Who inspires you in the scientific community?

Darko: Alan Turing, mainly because he was able to conceptualise AI during the Second World War. He was so ahead of his time.

Maksim: Mine is a science fiction author called Issac Asimov. One on one of his books is called “Foundation”. It talks about the far future that we’re building where mathematical equations can predict what’s going to happen. It was a big inspiration for me, I even mentioned it in my PhD thesis. 

How do you keep learning, how do you stay on top of things? 

Darko: It feels as though our job changes every three months, so we have to keep learning, it’s not a choice. We have a philosophy that we do not hire for a job before we have done it. Right now, we are working on how to do customer success for example, so we are hiring for that role, but we are also doing it. That way, when new people come in, we already are aware of the challenges and have already established the baseline of that job, the KPI design and everything else going with it. All this requires a lot of learning on the spot.

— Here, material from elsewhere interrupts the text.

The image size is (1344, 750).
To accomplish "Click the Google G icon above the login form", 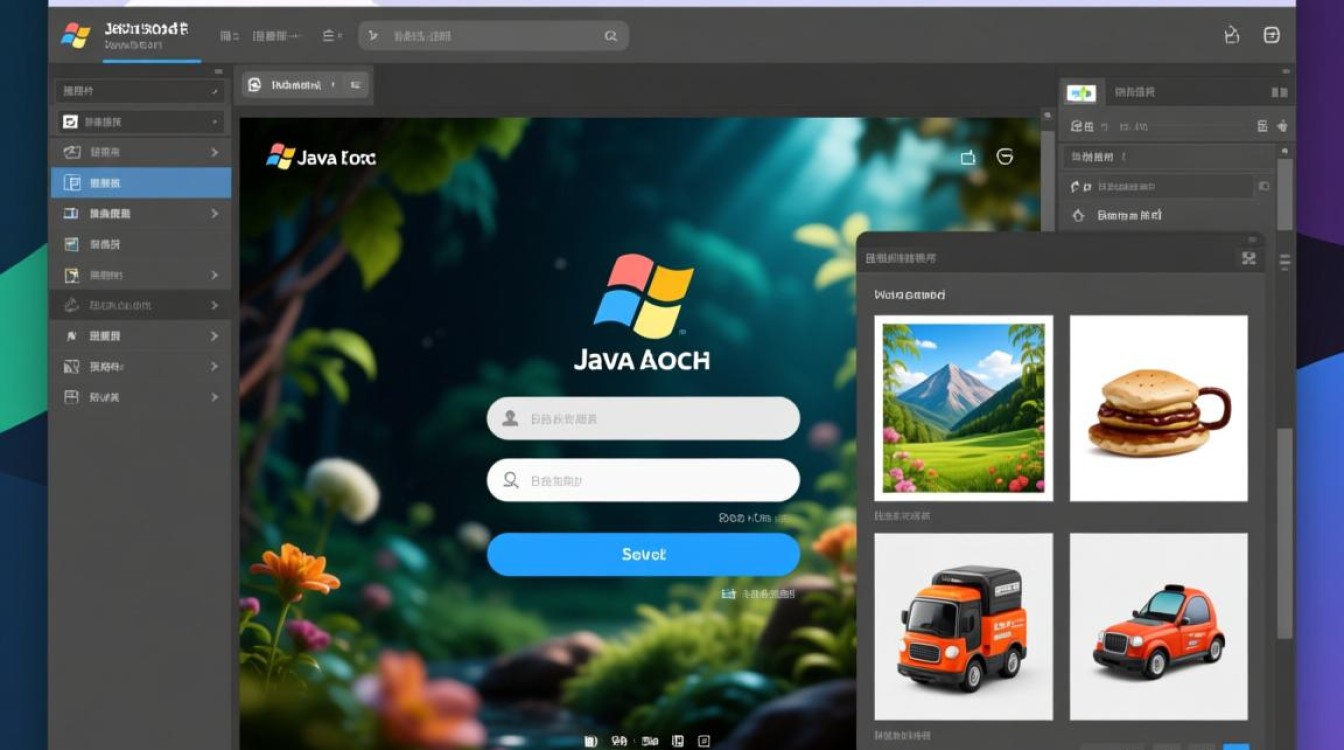I will pyautogui.click(x=1004, y=157).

How do you switch-off and relax?

Darko: I thought that my PhD would be the most overconsuming experience, now in comparison it feels like it was a piece of cake! I’m into beach volleyball, I started playing when we started CausaLens and I’m now intensifying that. 

Maksim: I’m still trying to figure that out. I like nature so I enjoy going out somewhere where there are no computers, just greenery, where I can hike. I think I always carry a lot of my job with me though.